Organisé sous le pontificat du pape Jules III à la demande de Charles Quint, roi de Castille et d'Aragon depuis 1516[1], ce débat réunit des théologiens, des juristes et des administrateurs de haut rang, afin de « traiter et parler de la manière dont devaient se faire les conquêtes dans le Nouveau Monde, suspendues par lui, pour qu'elles se fassent avec justice et en sécurité de conscience »[réf. souhaitée]. La question est de savoir si les Espagnols peuvent se fonder sur un « droit de conquête » pour dominer et convertir par la force les populations indigènes[réf. nécessaire] ou si les différents peuples amérindiens (appelés Indios, « Indiens », par les colonisateurs) sont de légitimes possesseurs de leurs territoires, les Espagnols devant alors se limiter à une colonisation pacifique et à des conversions volontaires.

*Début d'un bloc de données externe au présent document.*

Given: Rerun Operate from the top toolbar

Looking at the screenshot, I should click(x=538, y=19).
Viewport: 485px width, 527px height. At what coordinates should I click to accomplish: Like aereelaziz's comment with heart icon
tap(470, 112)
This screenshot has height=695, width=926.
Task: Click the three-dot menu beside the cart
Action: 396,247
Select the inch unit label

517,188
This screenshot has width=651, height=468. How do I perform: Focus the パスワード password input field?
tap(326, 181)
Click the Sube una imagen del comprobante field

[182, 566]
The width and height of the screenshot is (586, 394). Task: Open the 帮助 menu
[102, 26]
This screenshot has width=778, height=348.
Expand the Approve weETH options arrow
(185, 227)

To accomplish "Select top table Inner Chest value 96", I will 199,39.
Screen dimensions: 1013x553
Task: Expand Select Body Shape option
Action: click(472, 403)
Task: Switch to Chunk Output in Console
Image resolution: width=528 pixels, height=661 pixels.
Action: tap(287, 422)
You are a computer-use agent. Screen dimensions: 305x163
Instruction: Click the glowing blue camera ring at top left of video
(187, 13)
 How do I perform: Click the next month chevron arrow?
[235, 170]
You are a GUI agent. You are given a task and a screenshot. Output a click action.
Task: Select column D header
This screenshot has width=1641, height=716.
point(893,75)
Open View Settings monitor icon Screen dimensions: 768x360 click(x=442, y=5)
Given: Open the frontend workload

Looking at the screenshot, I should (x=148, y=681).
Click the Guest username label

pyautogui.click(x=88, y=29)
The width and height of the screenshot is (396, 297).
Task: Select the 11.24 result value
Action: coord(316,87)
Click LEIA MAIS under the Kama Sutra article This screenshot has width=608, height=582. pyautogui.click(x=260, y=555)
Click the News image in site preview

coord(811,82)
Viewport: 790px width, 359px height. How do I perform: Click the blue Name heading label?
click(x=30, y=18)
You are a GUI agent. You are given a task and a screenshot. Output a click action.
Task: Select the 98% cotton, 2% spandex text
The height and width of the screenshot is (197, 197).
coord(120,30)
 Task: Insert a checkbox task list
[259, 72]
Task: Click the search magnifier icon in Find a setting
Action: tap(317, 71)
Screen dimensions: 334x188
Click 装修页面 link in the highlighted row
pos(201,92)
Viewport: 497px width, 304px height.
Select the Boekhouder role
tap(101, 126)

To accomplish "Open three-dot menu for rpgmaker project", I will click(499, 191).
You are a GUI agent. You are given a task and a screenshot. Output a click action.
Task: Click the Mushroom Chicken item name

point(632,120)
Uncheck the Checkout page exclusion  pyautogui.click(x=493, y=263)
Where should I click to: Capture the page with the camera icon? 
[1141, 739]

Le débat est particulièrement marqué par l'opposition entre Bartolomé de Las Casas, dominicain présent en Amérique depuis les années 1510, devenu le « défenseur des Indiens », et le théologien Juan Ginés de Sepúlveda. Leur divergence se concentre particulièrement sur l'interprétation des critères donnés par Aristote pour identifier les « esclaves naturels » qui peuvent être soumis par la force : « Chez tous ceux chez qui l'emploi des forces corporelles est le seul et le meilleur parti à tirer de leur être, on est esclave par nature » (La Politique, Livre I, 1255a, § 13).
La pratique du sacrifice humain observée dans les civilisations précolombiennes est utilisée par Sepúlveda comme justification du droit de conquête. Au contraire, Las Casas affirme la capacité des indigènes à abandonner leurs coutumes inacceptables, si des moyens adéquats et pacifiques sont utilisés pour les aider à se convertir.
Le débat de Valladolid est un prolongement de différentes lois adoptées depuis l'arrivée des Espagnols en Amérique. En 1526, notamment, Charles Quint a déjà promulgué un décret interdisant la réduction en esclavage des Indiens dans ses possessions américaines ; en 1542, il a promulgué les « lois nouvelles » qui proclament la liberté naturelle des Indiens, et imposent la remise en liberté des esclaves indiens, punissant ceux qui seraient violents envers eux. En 1537, par la bulle Sublimis Deus et par la lettre Veritas ipsa, le pape Paul III a aussi condamné l'esclavage des Indiens au nom de l'Église catholique, ainsi que « d'autres peuples encore qui sont parvenus à notre connaissance ces temps-ci » (Veritas ipsa) et de « tous les autres peuples qui peuvent être plus tard découverts par les Chrétiens » (Sublimis Deus). Paul III affirme que les Indiens et les autres peuples sont de « véritables êtres humains » (Veritas Ipsa), que leur liberté et leur droit de propriété doivent être respectés « même s'ils demeurent en dehors de la foi de Jésus-Christ » (Sublimis Deus), et que ces derniers doivent être « invités à ladite foi du Christ par la prédication de la parole de Dieu et par l'exemple d'une vie vertueuse » (Veritas ipsa).